Providing Dependencies with NgModule in Angular

While it’s interesting to see how an injector is created directly, that isn’t the typical way we’d use injections. Instead, what we’d normally do is

1) use NgModule to register what we’ll inject – these are called providers
2) use decorators (generally on a constructor) to specify what we’re injecting

By doing these two steps Angular will manage creating the injector and resolving the dependencies. Let’s convert our UserService to be injectable as a singleton across our app.

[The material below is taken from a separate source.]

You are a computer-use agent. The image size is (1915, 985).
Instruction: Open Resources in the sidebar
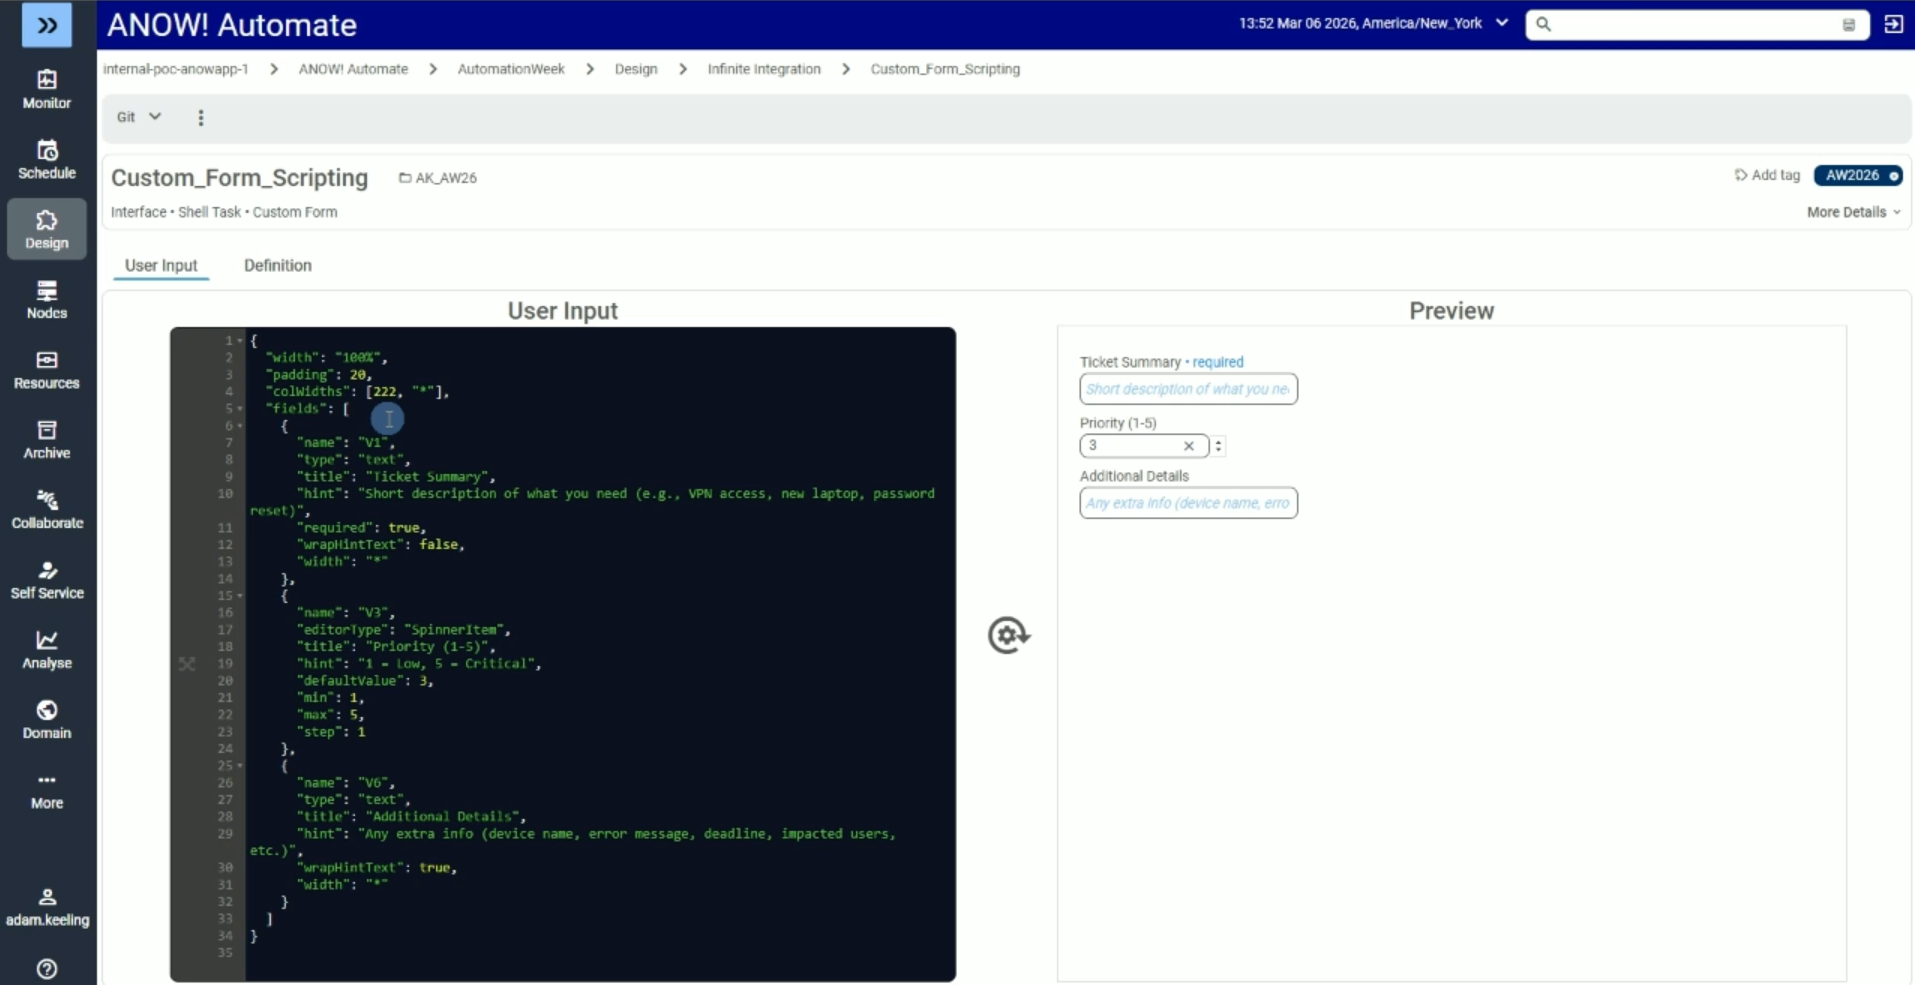click(x=47, y=369)
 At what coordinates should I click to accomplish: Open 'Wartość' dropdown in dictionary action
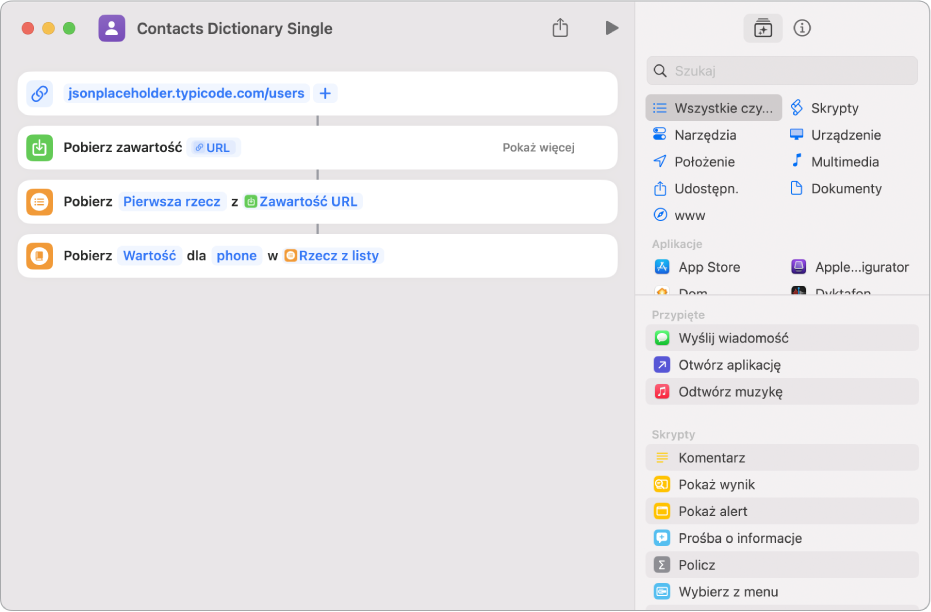[149, 256]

First, we’re going to add it to the providers key of our NgModule:

import { NgModule } from '@angular/core';
import { CommonModule } from '@angular/common';
// imported here
import { UserService } from '../services/user.service';
@NgModule({
imports: [
CommonModule
],
providers: [
UserService // <-- added right here
],
declarations: []
})
export class UserDemoModule { }

Now we can inject UserService into our component like this:

import { Component, OnInit } from '@angular/core';
import { UserService } from '../services/user.service';
@Component({
selector: 'app-user-demo',
templateUrl: './user-demo.component.html',
styleUrls: ['./user-demo.component.css']
})
export class UserDemoComponent {
userName: string;
// removed `userService` because of constructor shorthand below
// Angular will inject the singleton instance of `UserService` here.
// We set it as a property with `private`.
constructor(private userService: UserService) {
// empty because we don't have to do anything else!
}
// below is the same...
signIn(): void {
// when we sign in, set the user
// this mimics filling out a login form
this.userService.setUser({
name: 'Nate Murray'
});
// now **read** the user name from the service
this.userName = this.userService.getUser().name;
console.log('User name is: ', this.userName);
}
}

Notice in the constructor above that we have made userService: UserService an argument to the UserDemoComponent. When this component is created on our page Angular will resolve and inject the UserService singleton. What’s great about this is that because Angular is managing the instance, we don’t have to worry about doing it ourselves. Every class that injects the UserService will receive the same singleton.


Providers are the Key

It’s important to know that when we put the UserService on the constructor of the UserDemoComponent, Angular knows what to inject (and how) **because we listed UserService in the providers key of our NgModule.
It does not inject arbitrary classes. You must configure an NgModule for DI to work. We’ve been talking a lot about Singleton services, but we can inject things in lots of other ways.